▶ [What is expected]:
Exactly the lines from the opening of the data through the line containing "You are a computer-use agent. Viewport: 652px" should be reproduced, please, with nothing added.

▶ [Dataset entries]:
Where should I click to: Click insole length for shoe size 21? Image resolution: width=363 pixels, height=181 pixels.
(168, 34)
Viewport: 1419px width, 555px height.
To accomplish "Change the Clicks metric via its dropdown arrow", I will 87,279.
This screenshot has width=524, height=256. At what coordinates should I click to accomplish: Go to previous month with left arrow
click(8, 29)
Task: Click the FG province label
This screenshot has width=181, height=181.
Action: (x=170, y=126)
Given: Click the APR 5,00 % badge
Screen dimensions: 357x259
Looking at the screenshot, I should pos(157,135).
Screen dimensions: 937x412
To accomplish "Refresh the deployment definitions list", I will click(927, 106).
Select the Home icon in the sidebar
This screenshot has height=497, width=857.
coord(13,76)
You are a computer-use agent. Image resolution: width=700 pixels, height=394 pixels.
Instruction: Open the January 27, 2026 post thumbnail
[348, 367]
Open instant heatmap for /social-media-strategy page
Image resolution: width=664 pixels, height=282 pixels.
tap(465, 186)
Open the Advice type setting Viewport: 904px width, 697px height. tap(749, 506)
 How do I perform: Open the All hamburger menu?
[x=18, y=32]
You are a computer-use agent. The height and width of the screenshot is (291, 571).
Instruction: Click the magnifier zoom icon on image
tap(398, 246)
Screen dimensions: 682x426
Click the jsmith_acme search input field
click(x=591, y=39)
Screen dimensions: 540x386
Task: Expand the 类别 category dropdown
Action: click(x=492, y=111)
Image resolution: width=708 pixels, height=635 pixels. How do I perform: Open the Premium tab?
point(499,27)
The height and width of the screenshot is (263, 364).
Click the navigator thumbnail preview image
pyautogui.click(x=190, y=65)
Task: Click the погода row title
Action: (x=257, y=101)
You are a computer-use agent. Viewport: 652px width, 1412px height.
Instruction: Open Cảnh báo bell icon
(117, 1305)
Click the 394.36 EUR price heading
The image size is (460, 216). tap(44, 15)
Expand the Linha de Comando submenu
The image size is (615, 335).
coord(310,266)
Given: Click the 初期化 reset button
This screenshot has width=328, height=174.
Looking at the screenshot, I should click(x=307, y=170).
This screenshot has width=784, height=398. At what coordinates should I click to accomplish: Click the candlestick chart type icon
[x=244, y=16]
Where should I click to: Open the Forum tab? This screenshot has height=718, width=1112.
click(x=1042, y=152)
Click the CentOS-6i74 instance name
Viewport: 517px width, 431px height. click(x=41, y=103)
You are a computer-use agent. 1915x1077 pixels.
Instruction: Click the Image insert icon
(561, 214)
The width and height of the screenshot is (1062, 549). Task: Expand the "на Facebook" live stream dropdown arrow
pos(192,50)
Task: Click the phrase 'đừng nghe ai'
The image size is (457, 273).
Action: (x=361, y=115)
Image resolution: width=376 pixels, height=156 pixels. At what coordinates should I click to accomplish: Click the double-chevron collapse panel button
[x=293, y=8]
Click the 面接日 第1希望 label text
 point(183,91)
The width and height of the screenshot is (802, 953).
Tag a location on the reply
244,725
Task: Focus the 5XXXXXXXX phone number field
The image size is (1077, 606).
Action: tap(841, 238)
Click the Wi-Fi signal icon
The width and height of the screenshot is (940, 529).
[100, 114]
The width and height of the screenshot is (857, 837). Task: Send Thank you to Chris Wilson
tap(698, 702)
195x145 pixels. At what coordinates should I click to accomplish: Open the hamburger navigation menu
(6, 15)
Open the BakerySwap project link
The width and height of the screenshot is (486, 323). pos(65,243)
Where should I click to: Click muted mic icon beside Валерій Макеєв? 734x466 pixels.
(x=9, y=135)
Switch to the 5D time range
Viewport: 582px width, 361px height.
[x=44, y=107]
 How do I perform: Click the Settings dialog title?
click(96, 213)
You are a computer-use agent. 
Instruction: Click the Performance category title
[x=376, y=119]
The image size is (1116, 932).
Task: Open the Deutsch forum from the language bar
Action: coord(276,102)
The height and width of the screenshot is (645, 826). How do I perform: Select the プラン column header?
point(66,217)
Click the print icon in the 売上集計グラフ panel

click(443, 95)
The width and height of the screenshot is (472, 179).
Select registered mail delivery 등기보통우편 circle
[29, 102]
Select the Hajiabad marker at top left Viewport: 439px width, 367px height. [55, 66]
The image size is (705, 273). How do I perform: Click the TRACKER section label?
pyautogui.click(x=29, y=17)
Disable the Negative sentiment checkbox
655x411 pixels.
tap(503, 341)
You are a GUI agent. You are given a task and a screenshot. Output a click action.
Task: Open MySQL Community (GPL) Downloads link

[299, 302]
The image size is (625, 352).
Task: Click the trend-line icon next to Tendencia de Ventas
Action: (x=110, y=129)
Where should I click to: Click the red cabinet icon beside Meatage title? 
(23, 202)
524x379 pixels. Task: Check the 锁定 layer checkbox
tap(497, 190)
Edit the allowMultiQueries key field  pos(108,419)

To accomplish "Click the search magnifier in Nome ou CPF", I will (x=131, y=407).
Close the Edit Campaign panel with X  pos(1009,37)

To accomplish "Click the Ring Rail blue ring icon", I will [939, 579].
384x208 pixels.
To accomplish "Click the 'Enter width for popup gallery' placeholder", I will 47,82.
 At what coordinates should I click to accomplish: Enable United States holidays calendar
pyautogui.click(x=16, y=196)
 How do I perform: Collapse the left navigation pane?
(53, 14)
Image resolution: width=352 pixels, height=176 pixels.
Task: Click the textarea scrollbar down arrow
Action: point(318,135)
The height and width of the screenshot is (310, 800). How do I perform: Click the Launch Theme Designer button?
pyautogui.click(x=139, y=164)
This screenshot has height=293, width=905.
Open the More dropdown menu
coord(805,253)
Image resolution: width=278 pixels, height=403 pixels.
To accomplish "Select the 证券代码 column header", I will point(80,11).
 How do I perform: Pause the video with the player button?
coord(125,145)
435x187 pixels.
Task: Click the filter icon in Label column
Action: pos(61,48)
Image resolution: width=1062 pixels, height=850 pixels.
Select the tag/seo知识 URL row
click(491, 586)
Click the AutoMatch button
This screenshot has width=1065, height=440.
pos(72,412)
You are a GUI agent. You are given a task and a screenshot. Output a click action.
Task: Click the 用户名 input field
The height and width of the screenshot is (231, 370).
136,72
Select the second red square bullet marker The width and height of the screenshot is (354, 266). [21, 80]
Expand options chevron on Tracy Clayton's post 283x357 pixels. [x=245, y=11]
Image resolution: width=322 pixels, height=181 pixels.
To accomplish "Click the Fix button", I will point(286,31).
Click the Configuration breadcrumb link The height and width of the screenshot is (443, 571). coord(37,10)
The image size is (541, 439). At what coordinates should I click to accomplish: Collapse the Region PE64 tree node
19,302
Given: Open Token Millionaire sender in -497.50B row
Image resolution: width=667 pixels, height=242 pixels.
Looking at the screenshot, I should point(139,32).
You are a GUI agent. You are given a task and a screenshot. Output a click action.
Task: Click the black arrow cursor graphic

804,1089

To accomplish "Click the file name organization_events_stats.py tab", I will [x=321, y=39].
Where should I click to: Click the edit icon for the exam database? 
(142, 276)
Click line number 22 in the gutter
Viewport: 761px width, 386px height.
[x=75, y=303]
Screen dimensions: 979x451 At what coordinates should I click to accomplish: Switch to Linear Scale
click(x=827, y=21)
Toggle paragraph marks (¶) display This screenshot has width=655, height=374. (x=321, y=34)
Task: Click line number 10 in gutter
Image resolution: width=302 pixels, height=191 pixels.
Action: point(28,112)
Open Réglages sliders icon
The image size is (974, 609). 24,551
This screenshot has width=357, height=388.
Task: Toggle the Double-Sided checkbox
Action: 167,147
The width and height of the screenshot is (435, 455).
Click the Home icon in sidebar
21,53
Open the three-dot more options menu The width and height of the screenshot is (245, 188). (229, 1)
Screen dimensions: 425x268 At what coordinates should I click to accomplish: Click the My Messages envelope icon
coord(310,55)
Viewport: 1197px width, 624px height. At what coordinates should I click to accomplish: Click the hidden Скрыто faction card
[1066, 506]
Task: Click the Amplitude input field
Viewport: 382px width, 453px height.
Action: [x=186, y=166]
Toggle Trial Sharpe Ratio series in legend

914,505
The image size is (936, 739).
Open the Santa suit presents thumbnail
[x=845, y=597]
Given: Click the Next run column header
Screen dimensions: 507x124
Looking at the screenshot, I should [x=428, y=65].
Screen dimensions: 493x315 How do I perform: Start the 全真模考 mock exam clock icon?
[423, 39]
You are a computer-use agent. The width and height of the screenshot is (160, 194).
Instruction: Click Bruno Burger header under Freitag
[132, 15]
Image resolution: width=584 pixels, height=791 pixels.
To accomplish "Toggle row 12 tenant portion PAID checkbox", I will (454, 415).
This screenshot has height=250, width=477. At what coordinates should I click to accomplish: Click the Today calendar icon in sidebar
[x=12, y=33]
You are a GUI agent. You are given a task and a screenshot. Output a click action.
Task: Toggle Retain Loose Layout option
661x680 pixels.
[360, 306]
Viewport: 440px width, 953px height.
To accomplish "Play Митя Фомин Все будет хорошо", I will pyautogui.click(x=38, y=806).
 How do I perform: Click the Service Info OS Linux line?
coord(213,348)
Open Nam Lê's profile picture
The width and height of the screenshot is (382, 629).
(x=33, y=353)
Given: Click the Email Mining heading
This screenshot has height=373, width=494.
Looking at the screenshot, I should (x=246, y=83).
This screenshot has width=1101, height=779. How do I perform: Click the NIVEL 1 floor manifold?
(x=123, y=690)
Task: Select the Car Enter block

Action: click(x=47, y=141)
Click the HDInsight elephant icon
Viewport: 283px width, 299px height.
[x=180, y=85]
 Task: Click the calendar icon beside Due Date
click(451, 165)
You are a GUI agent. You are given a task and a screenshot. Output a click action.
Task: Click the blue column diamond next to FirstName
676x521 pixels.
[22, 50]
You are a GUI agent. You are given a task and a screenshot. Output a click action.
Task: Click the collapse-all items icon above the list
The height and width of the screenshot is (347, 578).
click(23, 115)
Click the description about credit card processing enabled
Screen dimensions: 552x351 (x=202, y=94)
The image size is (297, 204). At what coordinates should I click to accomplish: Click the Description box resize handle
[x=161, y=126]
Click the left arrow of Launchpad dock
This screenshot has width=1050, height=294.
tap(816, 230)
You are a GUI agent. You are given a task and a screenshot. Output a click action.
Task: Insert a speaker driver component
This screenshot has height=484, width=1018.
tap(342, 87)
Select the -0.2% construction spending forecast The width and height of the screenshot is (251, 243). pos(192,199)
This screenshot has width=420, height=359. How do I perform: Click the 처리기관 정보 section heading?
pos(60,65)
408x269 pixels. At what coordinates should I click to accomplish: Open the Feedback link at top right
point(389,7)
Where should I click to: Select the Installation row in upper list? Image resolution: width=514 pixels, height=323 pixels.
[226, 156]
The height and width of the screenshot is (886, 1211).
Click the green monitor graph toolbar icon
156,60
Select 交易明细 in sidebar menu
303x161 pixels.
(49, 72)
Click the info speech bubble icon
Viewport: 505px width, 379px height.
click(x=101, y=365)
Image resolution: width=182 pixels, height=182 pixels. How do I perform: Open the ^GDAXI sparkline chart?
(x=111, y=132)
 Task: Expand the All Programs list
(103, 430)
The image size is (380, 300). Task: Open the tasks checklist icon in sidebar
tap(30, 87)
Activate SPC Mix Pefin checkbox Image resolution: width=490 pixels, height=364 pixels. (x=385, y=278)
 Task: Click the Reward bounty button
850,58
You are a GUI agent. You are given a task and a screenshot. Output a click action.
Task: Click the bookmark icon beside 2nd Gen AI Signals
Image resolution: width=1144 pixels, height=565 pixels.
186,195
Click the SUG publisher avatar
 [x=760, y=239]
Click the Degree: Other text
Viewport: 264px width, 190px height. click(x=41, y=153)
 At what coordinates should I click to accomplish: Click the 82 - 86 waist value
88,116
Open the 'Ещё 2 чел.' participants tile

▶ [Answer section]:
Where should I click to: Click insole length for shoe size 21? Image resolution: width=363 pixels, height=181 pixels.
(168, 34)
Viewport: 1419px width, 555px height.
To accomplish "Change the Clicks metric via its dropdown arrow", I will 87,279.
This screenshot has width=524, height=256. At what coordinates should I click to accomplish: Go to previous month with left arrow
click(8, 29)
Task: Click the FG province label
This screenshot has width=181, height=181.
Action: (x=170, y=126)
Given: Click the APR 5,00 % badge
Screen dimensions: 357x259
Looking at the screenshot, I should pos(157,135).
Screen dimensions: 937x412
To accomplish "Refresh the deployment definitions list", I will click(927, 106).
Select the Home icon in the sidebar
This screenshot has height=497, width=857.
coord(13,76)
You are a computer-use agent. Image resolution: width=700 pixels, height=394 pixels.
Instruction: Open the January 27, 2026 post thumbnail
[348, 367]
Open instant heatmap for /social-media-strategy page
Image resolution: width=664 pixels, height=282 pixels.
tap(465, 186)
Open the Advice type setting Viewport: 904px width, 697px height. tap(749, 506)
 How do I perform: Open the All hamburger menu?
[x=18, y=32]
You are a computer-use agent. The height and width of the screenshot is (291, 571).
Instruction: Click the magnifier zoom icon on image
tap(398, 246)
Screen dimensions: 682x426
Click the jsmith_acme search input field
click(x=591, y=39)
Screen dimensions: 540x386
Task: Expand the 类别 category dropdown
Action: click(x=492, y=111)
Image resolution: width=708 pixels, height=635 pixels. How do I perform: Open the Premium tab?
point(499,27)
The height and width of the screenshot is (263, 364).
Click the navigator thumbnail preview image
pyautogui.click(x=190, y=65)
Task: Click the погода row title
Action: (x=257, y=101)
You are a computer-use agent. Viewport: 652px width, 1412px height.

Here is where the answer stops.